By Aymeric Mantoux27 mai 2020

36 milliards de dollars en 2021 , voilà ce que pèsera le marché du luxe d’occasion. C’est dire si le segment est intéressant et présente des opportunités, à la fois pour les consommateurs mais aussi pour les marques. Et ce n’est encore qu’un début.

Un sac à main Louis Vuitton d’un modèle ancien, présenté aux enchères online pour une poignée d’euros? Voilà ce qu’on pouvait encore trouver il y a cinq ans sur le site d’Ebay, le pionnier de la revente de biens d’occasion sur internet. Était-il certifié ou contrefait? Impossible de le savoir. Les plateformes alors niaient toute responsabilité et prenaient en réalité très peu de précautions vis à vis des consommateurs et des marques. Ebay et LVMH ont ainsi passé des années à s’affronter en justice avant de s’accorder pour «combattre la vente de contrefaçons en ligne» et «protéger les droits de propriété intellectuelle». Comment? En coopérant pour créer « un environnement digital plus sûr », afin de faire le tri entre les articles vintage et les contrefaçons sur un marché qui représente plus de 10% de leur chiffre d’affaires, selon le Comité Colbert, l’organisme qui regroupe les plus grandes maisons de luxe françaises.
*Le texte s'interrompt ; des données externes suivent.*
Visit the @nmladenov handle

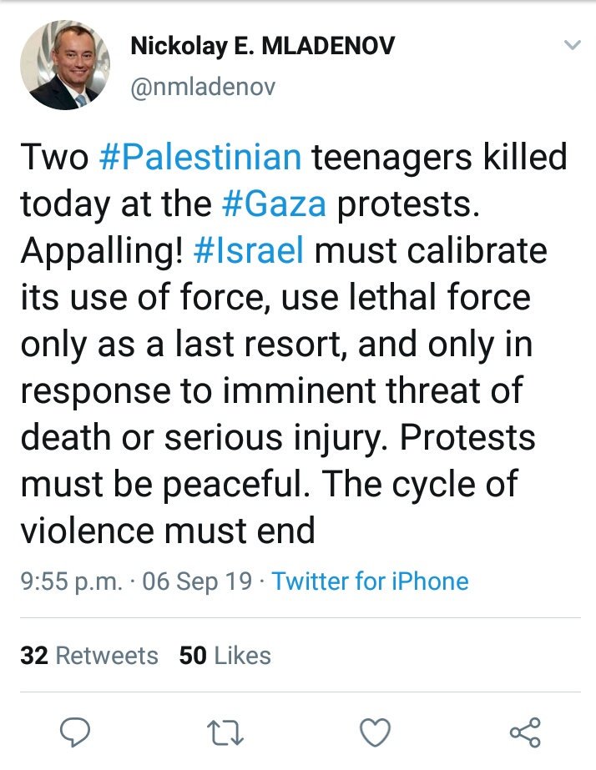click(x=203, y=86)
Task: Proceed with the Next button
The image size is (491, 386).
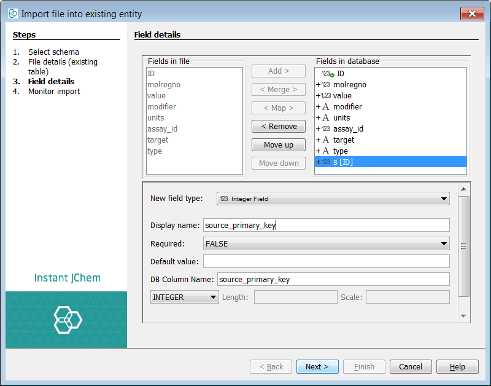Action: click(x=317, y=367)
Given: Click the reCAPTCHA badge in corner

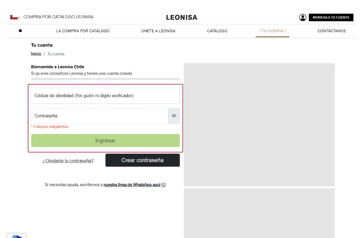Looking at the screenshot, I should click(x=17, y=236).
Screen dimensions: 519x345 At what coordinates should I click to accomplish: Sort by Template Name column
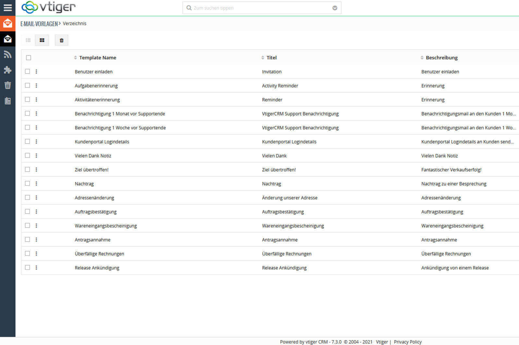pos(97,58)
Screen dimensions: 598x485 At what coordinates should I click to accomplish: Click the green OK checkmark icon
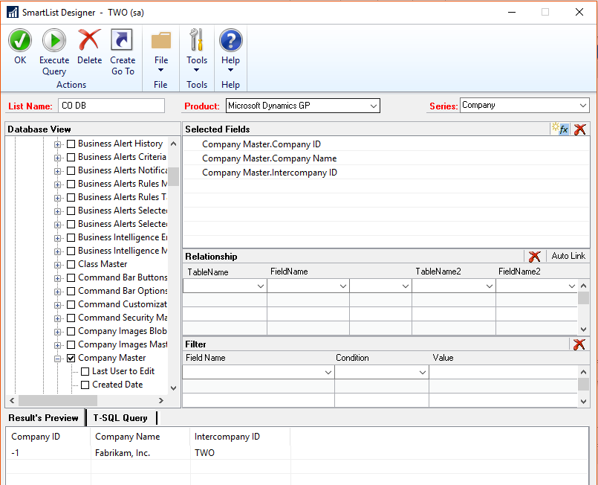coord(20,40)
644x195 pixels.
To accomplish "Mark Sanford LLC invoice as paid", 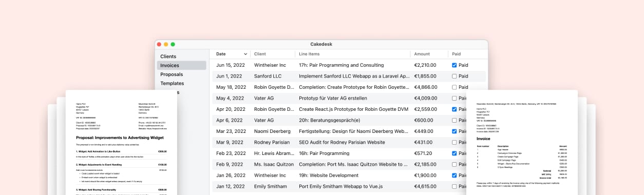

Le très rare modèle HERMES Birkin en crocodile mat Himalaya Niloticus serti de diamants sur la boucle en or blanc 18k (2010)
adjugé 295 938 $ chez Christie's à Londres en 2018

L’explosion des plateformes de seconde main

L’essor des acteurs de la distribution de produits d’occasion en ligne depuis dix ans a contraint ces acteurs à signer des chartes et des accords avec les marques. D’abord réticentes, les grandes marques ont ensuite multiplié les démarches pour reprendre le contrôle. Car le commerce en ligne a bouleversé les modèles traditionnels, y compris ceux du marché de seconde main du luxe. Collector Square, Vinted, Vestiaire Collective, entre autres, on ne compte plus les succès des plateformes de revente en ligne plus ou moins spécialisées (maroquinerie, mode, horlogerie…) qui offrent de nouveaux débouchés pour les marques de luxe. Un exemple: Vestiaire Collective, fondé en France en 2009, totalise aujourd’hui 140 millions d'euros de CA, une présence dans 58 pays, effectue 79% du chiffre d'affaires à l'international et échange plus de 40'000 articles de 3500 marques chaque semaine. Quant à Collector Square, la plateforme a enregistré +25% de croissance en 2019.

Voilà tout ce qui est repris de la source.